Tokyo stocks seen remaining firm next week
KYODO NEWS - October 01, 1999 19:13
TOKYO, Oct. 2 (Kyodo) -- By: Keiji Hirano Share prices on the Tokyo Stock Exchange are likely to stay firm next week, buttressed by continued expectations of a sustained recovery in the Japanese economy.

A sharp rise in the value of the yen could, however, cloud the picture.

The benchmark 225-issue Nikkei index closed at 17,712.56 on Friday, up sharply from 16,871.73 a week earlier. Traders said they expect the Nikkei to move between 17,300 and 18,200 next week.

The key market gauge has remained below 18,000 since Aug. 25, when it hit 18,164.99 before closing at 17,855.16.

Market players expect the Bank of Japan's (BOJ) quarterly Tankan business confidence survey, to be released Monday, to underscore the nation's economic recovery.
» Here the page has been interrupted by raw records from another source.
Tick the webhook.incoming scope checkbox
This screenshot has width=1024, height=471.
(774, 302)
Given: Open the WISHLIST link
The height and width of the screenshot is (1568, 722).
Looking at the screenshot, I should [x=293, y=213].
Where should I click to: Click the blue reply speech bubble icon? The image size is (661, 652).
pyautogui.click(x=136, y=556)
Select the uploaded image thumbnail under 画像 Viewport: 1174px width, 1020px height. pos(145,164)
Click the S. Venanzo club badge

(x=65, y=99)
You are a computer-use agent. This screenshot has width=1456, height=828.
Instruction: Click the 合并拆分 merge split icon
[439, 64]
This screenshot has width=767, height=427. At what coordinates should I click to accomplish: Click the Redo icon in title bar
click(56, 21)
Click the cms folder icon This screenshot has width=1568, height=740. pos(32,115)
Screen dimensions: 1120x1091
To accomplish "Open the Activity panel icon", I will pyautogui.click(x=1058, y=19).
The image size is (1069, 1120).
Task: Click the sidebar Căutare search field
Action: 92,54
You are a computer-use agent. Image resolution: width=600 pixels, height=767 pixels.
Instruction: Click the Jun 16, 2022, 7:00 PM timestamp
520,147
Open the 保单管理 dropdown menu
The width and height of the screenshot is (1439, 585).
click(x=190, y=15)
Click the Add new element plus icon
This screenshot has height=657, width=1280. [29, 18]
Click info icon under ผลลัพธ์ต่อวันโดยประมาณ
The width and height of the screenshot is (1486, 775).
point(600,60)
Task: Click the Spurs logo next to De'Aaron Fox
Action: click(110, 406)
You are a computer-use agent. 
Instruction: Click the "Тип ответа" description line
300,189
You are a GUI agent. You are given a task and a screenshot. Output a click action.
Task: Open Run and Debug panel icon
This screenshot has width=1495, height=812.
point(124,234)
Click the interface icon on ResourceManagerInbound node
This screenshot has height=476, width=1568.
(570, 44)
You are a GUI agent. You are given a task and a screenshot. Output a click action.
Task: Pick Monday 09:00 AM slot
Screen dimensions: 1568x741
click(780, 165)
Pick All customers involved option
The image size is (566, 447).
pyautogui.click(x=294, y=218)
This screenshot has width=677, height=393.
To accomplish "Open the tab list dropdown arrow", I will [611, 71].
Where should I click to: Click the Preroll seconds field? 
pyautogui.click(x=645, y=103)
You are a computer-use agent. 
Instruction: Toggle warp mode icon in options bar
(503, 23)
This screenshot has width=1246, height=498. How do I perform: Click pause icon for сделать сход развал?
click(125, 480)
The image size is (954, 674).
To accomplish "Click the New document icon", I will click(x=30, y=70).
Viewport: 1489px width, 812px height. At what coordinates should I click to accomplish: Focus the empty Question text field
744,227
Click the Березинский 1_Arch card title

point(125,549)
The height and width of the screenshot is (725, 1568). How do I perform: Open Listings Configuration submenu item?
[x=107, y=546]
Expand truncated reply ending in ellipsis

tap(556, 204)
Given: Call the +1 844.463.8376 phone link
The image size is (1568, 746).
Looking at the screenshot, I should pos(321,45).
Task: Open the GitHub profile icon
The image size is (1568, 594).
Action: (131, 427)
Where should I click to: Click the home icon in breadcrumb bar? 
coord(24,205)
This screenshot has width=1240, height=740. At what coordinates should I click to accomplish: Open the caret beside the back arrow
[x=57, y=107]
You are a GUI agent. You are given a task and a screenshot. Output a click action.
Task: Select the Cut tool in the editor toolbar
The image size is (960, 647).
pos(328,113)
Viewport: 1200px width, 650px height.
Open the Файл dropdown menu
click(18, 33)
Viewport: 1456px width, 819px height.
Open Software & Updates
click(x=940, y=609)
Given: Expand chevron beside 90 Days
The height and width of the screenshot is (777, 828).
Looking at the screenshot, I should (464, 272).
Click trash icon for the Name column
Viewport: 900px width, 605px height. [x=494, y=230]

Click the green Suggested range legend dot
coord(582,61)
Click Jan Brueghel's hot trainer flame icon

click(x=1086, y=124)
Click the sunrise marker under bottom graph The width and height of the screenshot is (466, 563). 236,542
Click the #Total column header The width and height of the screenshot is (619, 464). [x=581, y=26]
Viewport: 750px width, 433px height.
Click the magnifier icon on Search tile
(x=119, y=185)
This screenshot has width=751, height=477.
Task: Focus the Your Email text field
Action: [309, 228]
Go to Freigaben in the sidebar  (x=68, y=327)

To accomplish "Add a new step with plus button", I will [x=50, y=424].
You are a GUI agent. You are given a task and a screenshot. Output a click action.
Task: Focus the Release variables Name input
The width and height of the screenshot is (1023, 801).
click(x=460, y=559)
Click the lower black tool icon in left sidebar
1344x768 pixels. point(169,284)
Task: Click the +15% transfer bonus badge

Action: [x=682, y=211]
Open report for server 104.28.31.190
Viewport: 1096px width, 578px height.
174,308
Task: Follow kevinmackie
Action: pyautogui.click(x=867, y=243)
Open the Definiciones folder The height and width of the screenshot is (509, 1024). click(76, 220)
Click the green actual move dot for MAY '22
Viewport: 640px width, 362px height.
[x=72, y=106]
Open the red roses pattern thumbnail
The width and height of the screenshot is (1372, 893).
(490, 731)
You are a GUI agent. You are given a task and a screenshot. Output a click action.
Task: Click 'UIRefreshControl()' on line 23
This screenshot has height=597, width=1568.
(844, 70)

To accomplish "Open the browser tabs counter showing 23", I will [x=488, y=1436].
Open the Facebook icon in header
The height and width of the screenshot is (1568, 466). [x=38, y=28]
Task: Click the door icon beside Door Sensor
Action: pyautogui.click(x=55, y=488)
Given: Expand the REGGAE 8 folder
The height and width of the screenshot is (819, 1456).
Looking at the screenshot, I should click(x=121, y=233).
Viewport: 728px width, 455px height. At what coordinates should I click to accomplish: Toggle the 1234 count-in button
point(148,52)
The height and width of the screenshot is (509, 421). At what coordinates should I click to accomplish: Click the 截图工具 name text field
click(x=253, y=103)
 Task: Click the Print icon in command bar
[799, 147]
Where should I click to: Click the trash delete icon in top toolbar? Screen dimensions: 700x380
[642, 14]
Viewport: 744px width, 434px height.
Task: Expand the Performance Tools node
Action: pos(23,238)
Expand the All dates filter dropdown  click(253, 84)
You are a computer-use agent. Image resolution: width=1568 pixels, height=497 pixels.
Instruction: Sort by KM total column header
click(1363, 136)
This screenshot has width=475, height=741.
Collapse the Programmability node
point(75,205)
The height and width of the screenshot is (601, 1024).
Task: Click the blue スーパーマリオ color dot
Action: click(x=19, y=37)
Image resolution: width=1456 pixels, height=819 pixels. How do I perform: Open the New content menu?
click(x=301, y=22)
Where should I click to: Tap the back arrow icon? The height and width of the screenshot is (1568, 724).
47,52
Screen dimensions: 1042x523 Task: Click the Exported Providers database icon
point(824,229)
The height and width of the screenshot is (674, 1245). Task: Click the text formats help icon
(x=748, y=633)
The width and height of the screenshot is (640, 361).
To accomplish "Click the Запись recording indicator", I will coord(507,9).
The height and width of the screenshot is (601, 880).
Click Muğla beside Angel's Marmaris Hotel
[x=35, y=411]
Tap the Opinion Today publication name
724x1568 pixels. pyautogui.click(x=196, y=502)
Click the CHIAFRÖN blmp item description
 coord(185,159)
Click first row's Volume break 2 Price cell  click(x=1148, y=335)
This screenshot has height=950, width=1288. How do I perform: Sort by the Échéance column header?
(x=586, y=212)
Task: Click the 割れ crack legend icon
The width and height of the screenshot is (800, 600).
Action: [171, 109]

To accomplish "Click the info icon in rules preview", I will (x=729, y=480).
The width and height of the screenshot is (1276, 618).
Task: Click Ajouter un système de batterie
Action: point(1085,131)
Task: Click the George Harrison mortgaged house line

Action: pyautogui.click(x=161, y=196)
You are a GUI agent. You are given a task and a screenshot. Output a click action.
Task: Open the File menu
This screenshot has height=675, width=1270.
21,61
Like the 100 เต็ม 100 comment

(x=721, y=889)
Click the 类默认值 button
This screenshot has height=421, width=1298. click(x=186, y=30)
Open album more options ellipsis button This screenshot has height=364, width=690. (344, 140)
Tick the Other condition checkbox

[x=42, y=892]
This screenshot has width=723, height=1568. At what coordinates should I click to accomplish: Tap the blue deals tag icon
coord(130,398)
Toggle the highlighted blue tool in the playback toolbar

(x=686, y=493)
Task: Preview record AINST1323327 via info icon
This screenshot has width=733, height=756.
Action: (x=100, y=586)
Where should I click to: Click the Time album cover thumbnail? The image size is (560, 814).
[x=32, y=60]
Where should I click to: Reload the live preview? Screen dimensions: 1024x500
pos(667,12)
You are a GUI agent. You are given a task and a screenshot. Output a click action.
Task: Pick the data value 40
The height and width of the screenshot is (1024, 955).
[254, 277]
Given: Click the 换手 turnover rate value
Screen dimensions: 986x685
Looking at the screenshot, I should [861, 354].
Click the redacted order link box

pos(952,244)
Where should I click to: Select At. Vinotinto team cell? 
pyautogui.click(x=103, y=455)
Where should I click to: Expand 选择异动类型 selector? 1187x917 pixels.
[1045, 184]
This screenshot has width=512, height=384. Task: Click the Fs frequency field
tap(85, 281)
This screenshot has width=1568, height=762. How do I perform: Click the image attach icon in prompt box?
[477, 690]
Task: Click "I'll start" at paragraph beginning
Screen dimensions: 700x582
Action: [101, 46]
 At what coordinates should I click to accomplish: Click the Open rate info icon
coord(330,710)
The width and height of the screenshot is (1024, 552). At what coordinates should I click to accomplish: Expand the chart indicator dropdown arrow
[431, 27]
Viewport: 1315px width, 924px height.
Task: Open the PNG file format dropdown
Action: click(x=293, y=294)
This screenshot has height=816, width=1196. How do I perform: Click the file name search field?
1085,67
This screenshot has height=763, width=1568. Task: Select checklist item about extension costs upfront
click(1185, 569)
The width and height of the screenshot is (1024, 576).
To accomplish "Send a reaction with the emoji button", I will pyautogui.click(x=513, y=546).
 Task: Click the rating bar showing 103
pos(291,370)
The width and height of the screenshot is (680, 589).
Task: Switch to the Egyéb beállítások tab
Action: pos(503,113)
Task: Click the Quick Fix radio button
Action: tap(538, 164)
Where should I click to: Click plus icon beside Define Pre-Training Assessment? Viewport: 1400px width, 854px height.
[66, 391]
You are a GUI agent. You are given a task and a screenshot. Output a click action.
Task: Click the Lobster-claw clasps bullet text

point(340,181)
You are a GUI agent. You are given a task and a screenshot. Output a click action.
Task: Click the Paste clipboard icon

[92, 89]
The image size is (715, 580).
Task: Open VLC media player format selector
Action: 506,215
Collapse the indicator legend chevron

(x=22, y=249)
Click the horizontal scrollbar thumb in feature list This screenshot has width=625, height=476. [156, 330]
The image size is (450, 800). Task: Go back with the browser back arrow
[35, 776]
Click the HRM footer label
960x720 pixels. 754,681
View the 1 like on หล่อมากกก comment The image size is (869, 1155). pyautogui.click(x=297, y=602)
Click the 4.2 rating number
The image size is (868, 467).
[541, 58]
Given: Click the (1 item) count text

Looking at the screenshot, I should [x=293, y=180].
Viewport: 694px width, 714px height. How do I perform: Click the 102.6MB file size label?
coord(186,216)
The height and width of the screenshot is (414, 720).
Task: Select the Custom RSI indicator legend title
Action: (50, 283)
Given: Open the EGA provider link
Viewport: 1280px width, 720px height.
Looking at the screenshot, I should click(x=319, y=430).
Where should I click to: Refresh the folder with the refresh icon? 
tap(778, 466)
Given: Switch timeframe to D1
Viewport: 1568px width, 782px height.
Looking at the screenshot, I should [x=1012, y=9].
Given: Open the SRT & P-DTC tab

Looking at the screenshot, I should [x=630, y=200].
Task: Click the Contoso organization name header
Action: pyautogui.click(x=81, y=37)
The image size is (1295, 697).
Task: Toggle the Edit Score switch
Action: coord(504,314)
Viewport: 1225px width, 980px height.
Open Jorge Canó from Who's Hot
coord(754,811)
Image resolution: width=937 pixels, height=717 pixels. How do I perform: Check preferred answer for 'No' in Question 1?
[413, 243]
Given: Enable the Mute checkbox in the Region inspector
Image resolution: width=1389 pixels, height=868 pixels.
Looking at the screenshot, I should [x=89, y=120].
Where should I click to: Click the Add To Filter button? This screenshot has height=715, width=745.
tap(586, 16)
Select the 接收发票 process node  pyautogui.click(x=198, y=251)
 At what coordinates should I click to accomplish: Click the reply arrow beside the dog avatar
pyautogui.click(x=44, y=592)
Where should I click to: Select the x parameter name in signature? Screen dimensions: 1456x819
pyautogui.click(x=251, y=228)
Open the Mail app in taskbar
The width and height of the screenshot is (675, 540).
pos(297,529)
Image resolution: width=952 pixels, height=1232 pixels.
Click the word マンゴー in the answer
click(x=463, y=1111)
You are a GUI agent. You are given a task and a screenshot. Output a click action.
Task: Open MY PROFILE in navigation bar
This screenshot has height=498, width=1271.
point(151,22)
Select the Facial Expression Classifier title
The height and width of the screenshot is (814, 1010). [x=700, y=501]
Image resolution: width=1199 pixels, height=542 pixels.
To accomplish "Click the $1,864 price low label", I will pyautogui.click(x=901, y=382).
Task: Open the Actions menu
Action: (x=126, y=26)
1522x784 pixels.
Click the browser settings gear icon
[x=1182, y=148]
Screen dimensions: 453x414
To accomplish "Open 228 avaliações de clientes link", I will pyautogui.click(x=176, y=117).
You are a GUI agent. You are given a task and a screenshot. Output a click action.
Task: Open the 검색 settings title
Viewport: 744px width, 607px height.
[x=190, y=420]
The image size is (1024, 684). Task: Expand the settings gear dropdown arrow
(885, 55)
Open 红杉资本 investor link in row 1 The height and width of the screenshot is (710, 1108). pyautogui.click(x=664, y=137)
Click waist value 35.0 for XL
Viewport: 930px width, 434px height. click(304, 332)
Muneyuki Ichihara, investment information manager at Nomura Securities Co., said, ''The Tokyo stock market will react positively if the Tankan figures show an improvement from the previous survey, as is now widely expected.''

Concerns remain that an improvement in the Tankan data could boost the yen against the U.S. dollar again, following the yen's stabilization at a relatively weak level this week, traders said.

The strong yen is likely to dampen the economic recovery in Japan, weighing on share prices, particularly those of exporters.

Traders said, however, it is unlikely that the Japanese currency will advance sharply after top monetary officials from the Group of Seven (G-7) major economies expressed concern about its strength following their meeting in Washington on Sept. 25.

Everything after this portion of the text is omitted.